■ What you should do:
Return the records below word for word.

■ Provided information:
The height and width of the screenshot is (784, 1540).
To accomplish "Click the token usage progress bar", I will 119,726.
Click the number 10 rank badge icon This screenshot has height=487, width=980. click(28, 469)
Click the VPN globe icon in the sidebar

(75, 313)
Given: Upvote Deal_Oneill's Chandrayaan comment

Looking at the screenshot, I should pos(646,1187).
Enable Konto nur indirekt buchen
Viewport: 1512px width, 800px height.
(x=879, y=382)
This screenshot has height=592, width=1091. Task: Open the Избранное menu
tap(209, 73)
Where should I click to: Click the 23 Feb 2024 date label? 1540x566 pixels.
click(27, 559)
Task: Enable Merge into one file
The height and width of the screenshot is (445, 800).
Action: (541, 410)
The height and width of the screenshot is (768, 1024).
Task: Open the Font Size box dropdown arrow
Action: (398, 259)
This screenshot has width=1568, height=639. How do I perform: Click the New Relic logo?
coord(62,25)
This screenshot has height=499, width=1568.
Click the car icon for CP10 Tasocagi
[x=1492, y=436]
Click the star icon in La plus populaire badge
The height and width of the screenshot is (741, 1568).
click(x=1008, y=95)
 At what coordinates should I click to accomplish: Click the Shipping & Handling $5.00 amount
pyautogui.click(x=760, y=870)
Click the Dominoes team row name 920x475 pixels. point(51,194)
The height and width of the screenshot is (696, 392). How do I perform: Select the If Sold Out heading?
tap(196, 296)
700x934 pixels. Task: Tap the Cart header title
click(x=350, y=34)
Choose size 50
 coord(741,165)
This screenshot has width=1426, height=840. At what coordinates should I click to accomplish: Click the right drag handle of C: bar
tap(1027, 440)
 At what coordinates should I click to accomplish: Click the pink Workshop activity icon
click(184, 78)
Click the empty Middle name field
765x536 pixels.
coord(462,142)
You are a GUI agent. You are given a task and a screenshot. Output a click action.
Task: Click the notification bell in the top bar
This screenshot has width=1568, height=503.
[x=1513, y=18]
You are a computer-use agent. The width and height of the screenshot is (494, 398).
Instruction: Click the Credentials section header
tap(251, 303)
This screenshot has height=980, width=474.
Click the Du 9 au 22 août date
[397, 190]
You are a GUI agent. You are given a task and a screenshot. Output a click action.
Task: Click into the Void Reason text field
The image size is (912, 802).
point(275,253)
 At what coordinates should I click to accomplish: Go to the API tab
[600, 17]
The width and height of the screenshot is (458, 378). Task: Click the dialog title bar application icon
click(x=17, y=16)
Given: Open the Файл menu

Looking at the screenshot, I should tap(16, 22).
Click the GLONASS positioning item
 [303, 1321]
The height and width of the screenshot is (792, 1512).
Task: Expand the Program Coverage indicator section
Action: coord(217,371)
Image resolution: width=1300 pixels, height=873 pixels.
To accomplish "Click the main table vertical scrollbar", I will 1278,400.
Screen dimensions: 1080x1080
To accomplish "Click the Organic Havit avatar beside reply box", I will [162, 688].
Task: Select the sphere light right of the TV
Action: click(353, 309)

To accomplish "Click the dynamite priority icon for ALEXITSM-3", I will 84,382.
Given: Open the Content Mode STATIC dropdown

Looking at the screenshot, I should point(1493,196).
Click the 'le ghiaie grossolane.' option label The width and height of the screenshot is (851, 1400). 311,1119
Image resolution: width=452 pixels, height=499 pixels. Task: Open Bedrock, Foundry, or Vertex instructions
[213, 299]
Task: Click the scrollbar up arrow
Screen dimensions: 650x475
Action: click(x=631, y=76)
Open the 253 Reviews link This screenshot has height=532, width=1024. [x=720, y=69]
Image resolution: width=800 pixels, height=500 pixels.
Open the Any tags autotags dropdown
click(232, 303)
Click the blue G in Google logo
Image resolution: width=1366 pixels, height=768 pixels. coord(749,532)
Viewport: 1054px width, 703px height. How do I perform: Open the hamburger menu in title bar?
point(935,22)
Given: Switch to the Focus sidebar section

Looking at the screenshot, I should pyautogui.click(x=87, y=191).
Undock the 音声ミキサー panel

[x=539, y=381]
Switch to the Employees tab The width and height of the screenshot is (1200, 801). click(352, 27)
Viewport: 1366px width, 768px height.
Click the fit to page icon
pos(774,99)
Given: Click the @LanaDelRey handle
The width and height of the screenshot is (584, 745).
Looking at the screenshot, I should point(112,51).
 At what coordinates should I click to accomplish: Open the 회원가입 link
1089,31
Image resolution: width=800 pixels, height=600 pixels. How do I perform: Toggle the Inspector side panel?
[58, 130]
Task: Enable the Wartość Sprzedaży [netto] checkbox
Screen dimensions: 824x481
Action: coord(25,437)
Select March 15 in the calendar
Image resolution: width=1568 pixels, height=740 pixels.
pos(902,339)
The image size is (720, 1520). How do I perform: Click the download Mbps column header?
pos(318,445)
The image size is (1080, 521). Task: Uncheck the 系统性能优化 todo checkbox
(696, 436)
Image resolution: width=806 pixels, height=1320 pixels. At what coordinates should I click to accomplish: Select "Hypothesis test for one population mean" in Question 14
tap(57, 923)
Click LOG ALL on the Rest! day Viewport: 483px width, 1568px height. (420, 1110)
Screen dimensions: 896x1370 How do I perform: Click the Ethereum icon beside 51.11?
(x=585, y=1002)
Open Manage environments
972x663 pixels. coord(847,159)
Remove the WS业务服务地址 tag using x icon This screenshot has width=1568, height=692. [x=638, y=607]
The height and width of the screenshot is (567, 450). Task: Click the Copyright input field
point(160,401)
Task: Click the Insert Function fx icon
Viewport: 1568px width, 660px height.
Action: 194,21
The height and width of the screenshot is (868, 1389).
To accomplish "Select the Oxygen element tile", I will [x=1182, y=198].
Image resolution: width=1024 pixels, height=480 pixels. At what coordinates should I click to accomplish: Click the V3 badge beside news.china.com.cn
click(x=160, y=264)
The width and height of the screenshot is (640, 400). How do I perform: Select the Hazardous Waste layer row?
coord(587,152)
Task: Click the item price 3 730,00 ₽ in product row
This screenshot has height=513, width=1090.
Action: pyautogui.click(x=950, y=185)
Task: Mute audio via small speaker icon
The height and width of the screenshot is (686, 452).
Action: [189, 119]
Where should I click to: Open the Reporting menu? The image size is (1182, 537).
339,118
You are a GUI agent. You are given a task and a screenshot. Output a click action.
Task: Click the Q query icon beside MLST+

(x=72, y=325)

■ Exercise output:
The height and width of the screenshot is (784, 1540).
To accomplish "Click the token usage progress bar", I will 119,726.
Click the number 10 rank badge icon This screenshot has height=487, width=980. click(28, 469)
Click the VPN globe icon in the sidebar

(75, 313)
Given: Upvote Deal_Oneill's Chandrayaan comment

Looking at the screenshot, I should pos(646,1187).
Enable Konto nur indirekt buchen
Viewport: 1512px width, 800px height.
(x=879, y=382)
This screenshot has height=592, width=1091. Task: Open the Избранное menu
tap(209, 73)
Where should I click to: Click the 23 Feb 2024 date label? 1540x566 pixels.
click(27, 559)
Task: Enable Merge into one file
The height and width of the screenshot is (445, 800).
Action: (541, 410)
The height and width of the screenshot is (768, 1024).
Task: Open the Font Size box dropdown arrow
Action: (398, 259)
This screenshot has width=1568, height=639. How do I perform: Click the New Relic logo?
coord(62,25)
This screenshot has height=499, width=1568.
Click the car icon for CP10 Tasocagi
[x=1492, y=436]
Click the star icon in La plus populaire badge
The height and width of the screenshot is (741, 1568).
click(x=1008, y=95)
 At what coordinates should I click to accomplish: Click the Shipping & Handling $5.00 amount
pyautogui.click(x=760, y=870)
Click the Dominoes team row name 920x475 pixels. point(51,194)
The height and width of the screenshot is (696, 392). How do I perform: Select the If Sold Out heading?
tap(196, 296)
700x934 pixels. Task: Tap the Cart header title
click(x=350, y=34)
Choose size 50
 coord(741,165)
This screenshot has width=1426, height=840. At what coordinates should I click to accomplish: Click the right drag handle of C: bar
tap(1027, 440)
 At what coordinates should I click to accomplish: Click the pink Workshop activity icon
click(184, 78)
Click the empty Middle name field
765x536 pixels.
coord(462,142)
You are a GUI agent. You are given a task and a screenshot. Output a click action.
Task: Click the notification bell in the top bar
This screenshot has width=1568, height=503.
[x=1513, y=18]
You are a computer-use agent. The width and height of the screenshot is (494, 398).
Instruction: Click the Credentials section header
tap(251, 303)
This screenshot has height=980, width=474.
Click the Du 9 au 22 août date
[397, 190]
You are a GUI agent. You are given a task and a screenshot. Output a click action.
Task: Click into the Void Reason text field
The image size is (912, 802).
point(275,253)
 At what coordinates should I click to accomplish: Go to the API tab
[600, 17]
The width and height of the screenshot is (458, 378). Task: Click the dialog title bar application icon
click(x=17, y=16)
Given: Open the Файл menu

Looking at the screenshot, I should tap(16, 22).
Click the GLONASS positioning item
 [303, 1321]
The height and width of the screenshot is (792, 1512).
Task: Expand the Program Coverage indicator section
Action: coord(217,371)
Image resolution: width=1300 pixels, height=873 pixels.
To accomplish "Click the main table vertical scrollbar", I will 1278,400.
Screen dimensions: 1080x1080
To accomplish "Click the Organic Havit avatar beside reply box", I will [162, 688].
Task: Select the sphere light right of the TV
Action: click(353, 309)

To accomplish "Click the dynamite priority icon for ALEXITSM-3", I will 84,382.
Given: Open the Content Mode STATIC dropdown

Looking at the screenshot, I should point(1493,196).
Click the 'le ghiaie grossolane.' option label The width and height of the screenshot is (851, 1400). 311,1119
Image resolution: width=452 pixels, height=499 pixels. Task: Open Bedrock, Foundry, or Vertex instructions
[213, 299]
Task: Click the scrollbar up arrow
Screen dimensions: 650x475
Action: click(x=631, y=76)
Open the 253 Reviews link This screenshot has height=532, width=1024. [x=720, y=69]
Image resolution: width=800 pixels, height=500 pixels.
Open the Any tags autotags dropdown
click(232, 303)
Click the blue G in Google logo
Image resolution: width=1366 pixels, height=768 pixels. coord(749,532)
Viewport: 1054px width, 703px height. How do I perform: Open the hamburger menu in title bar?
point(935,22)
Given: Switch to the Focus sidebar section

Looking at the screenshot, I should pyautogui.click(x=87, y=191).
Undock the 音声ミキサー panel

[x=539, y=381]
Switch to the Employees tab The width and height of the screenshot is (1200, 801). click(352, 27)
Viewport: 1366px width, 768px height.
Click the fit to page icon
pos(774,99)
Given: Click the @LanaDelRey handle
The width and height of the screenshot is (584, 745).
Looking at the screenshot, I should point(112,51).
 At what coordinates should I click to accomplish: Open the 회원가입 link
1089,31
Image resolution: width=800 pixels, height=600 pixels. How do I perform: Toggle the Inspector side panel?
[58, 130]
Task: Enable the Wartość Sprzedaży [netto] checkbox
Screen dimensions: 824x481
Action: coord(25,437)
Select March 15 in the calendar
Image resolution: width=1568 pixels, height=740 pixels.
pos(902,339)
The image size is (720, 1520). How do I perform: Click the download Mbps column header?
pos(318,445)
The image size is (1080, 521). Task: Uncheck the 系统性能优化 todo checkbox
(696, 436)
Image resolution: width=806 pixels, height=1320 pixels. At what coordinates should I click to accomplish: Select "Hypothesis test for one population mean" in Question 14
tap(57, 923)
Click LOG ALL on the Rest! day Viewport: 483px width, 1568px height. (420, 1110)
Screen dimensions: 896x1370 How do I perform: Click the Ethereum icon beside 51.11?
(x=585, y=1002)
Open Manage environments
972x663 pixels. coord(847,159)
Remove the WS业务服务地址 tag using x icon This screenshot has width=1568, height=692. [x=638, y=607]
The height and width of the screenshot is (567, 450). Task: Click the Copyright input field
point(160,401)
Task: Click the Insert Function fx icon
Viewport: 1568px width, 660px height.
Action: 194,21
The height and width of the screenshot is (868, 1389).
To accomplish "Select the Oxygen element tile", I will [x=1182, y=198].
Image resolution: width=1024 pixels, height=480 pixels. At what coordinates should I click to accomplish: Click the V3 badge beside news.china.com.cn
click(x=160, y=264)
The width and height of the screenshot is (640, 400). How do I perform: Select the Hazardous Waste layer row?
coord(587,152)
Task: Click the item price 3 730,00 ₽ in product row
This screenshot has height=513, width=1090.
Action: pyautogui.click(x=950, y=185)
Task: Mute audio via small speaker icon
The height and width of the screenshot is (686, 452).
Action: [189, 119]
Where should I click to: Open the Reporting menu? The image size is (1182, 537).
339,118
You are a GUI agent. You are given a task and a screenshot. Output a click action.
Task: Click the Q query icon beside MLST+

(x=72, y=325)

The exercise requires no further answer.